General Motors is concerned that Silicon Valley is about to chew up and spit out Motown's business model – so worried that GM apparently offered to buy out the majority shareholding in Lyft, the ride-sharing company in which it already has invested $500-million, for $6-billion (U.S.).

Such concerns are causing sleepless nights at PSA Peugeot Citroën. Under new management, the French firm has clawed its way back from a near-death experience three years ago. PSA slashed costs and edged the company back into the black in 2015. PSA is probably still too small in vehicle sales to survive in a overcrowded volume car market; undeterred by the challenge, however, PSA CEO Carlos Tavares wants to go back into the United States, a market that Peugeot quit a quarter of a century ago.

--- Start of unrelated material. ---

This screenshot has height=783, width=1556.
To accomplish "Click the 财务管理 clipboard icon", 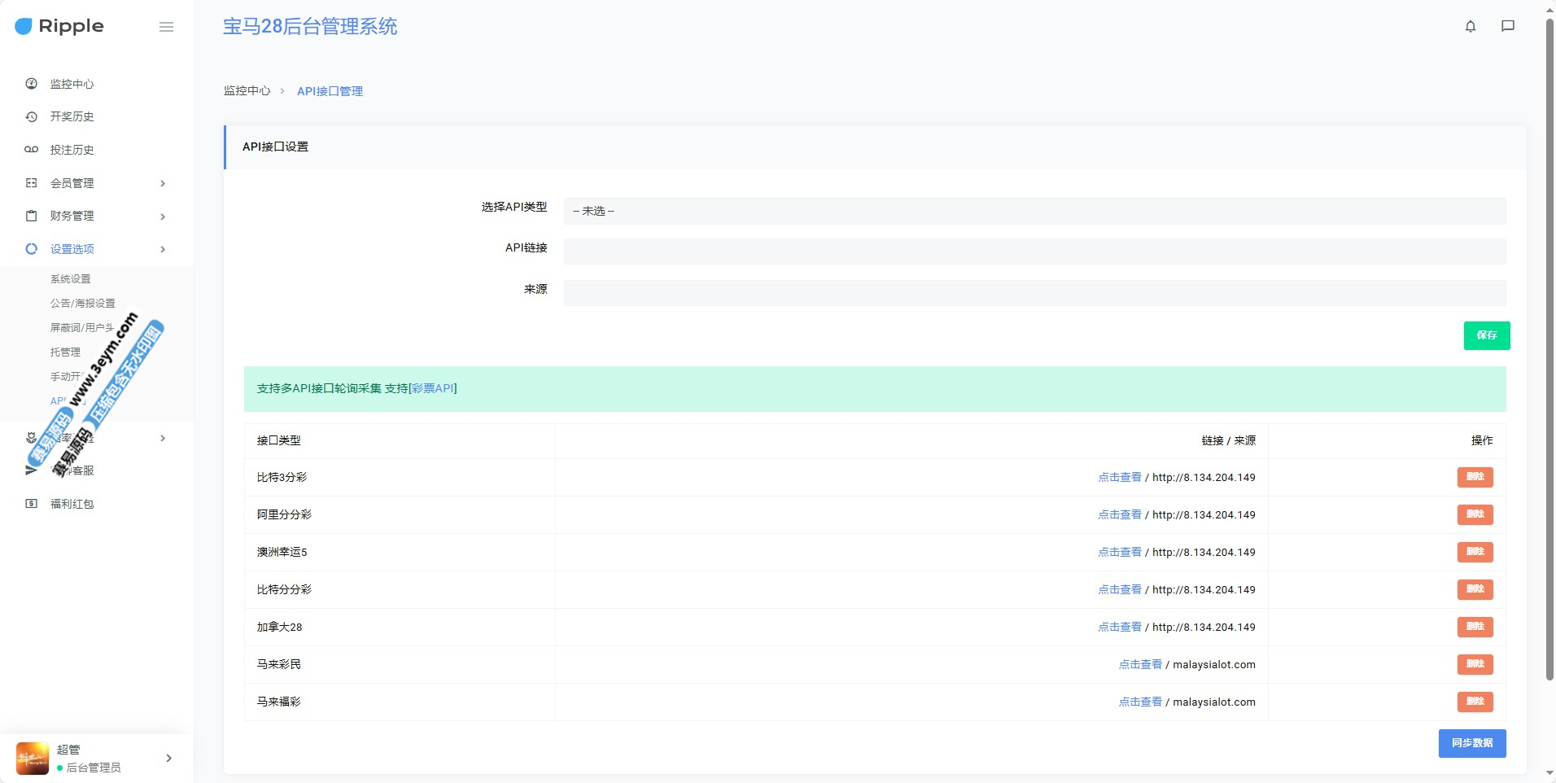I will (x=32, y=216).
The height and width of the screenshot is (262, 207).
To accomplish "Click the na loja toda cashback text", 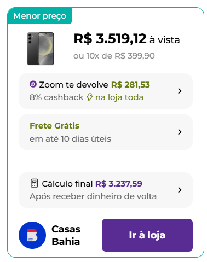I will (119, 97).
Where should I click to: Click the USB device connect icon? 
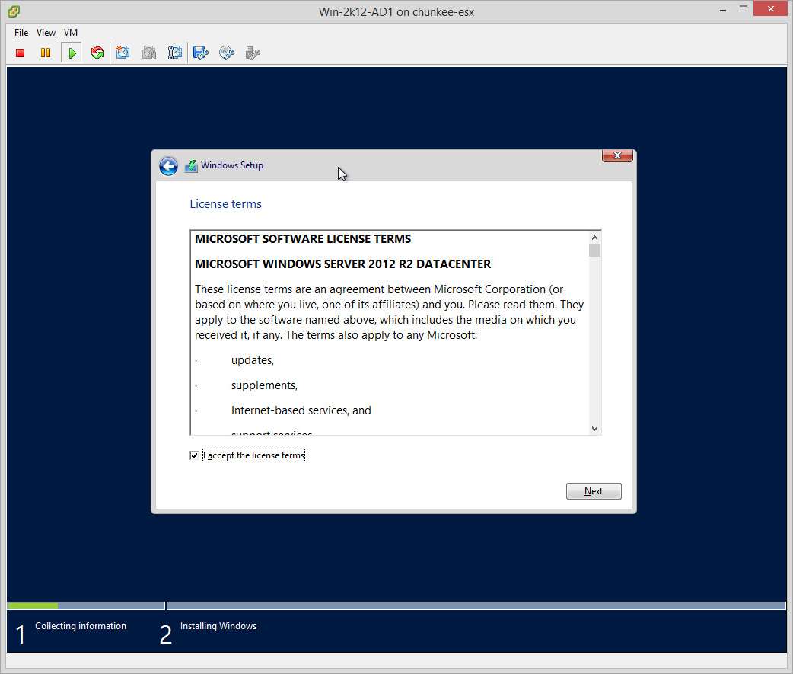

But instead of a glitzy launch with a sleek new Citroën vehicle design, PSA's U.S. relaunch will be spearheaded by a service company. It won't be Peugeot or Citroën but a stand-alone service operator, selling road transport to Americans.

It's a colossal gamble, but according to PSA's logic, competing head-on with Uber and Lyft is a safer bet than trying to convince Americans that French cars are sexy. Mr. Tavares reckons that partnerships with Uber and Lyft – the strategy adopted by other big car markers – are potentially dangerous because the link is severed between the consumer and the brand. When you hail an Uber or book a vehicle from your car club, you are probably indifferent to the type of car, as long as it gets you there safely.

Mr. Tavares is absolutely right, but his solution (become a stand-alone service operator) is probably as risky as launching a shiny new car. It also has potentially the bizarre effect of further eroding the consumer brand recognition of the cars that will supply the new service business.

In mature markets, road use is peaking; even as the car population increases, road use per capita is flat or falling. People are driving less frequently and shorter distances. A more disturbing phenomenon that troubles car makers is the sharp decline in car use by younger male drivers over the past decade. The number of 17-to-20-year-olds taking driving tests has fallen by 25 per cent since 2007-08. Even if you can afford the lessons, the test and the car, the young person's logic is that the insurance will bankrupt you.

Meanwhile, a huge financial industry, almost on the scale of the mortgage market, provides credit for car buyers. Whether the auto loan providers need to consider whether the underlying manufacturing business model of the car industry is sustainable is a moot point. If it shifts significantly to service operators, car clubs and glorified taxis, what is the future of automotive credit?

You might think a better strategy for the automotive finance industry would be to put its money behind a low-cost motor insurance business targeting cover for the under-30s male. That might sound unworkable, or even absurd, but not as bizarre as some of the plans that are currently being tested.

Carl Mortished is a Canadian financial journalist based in London.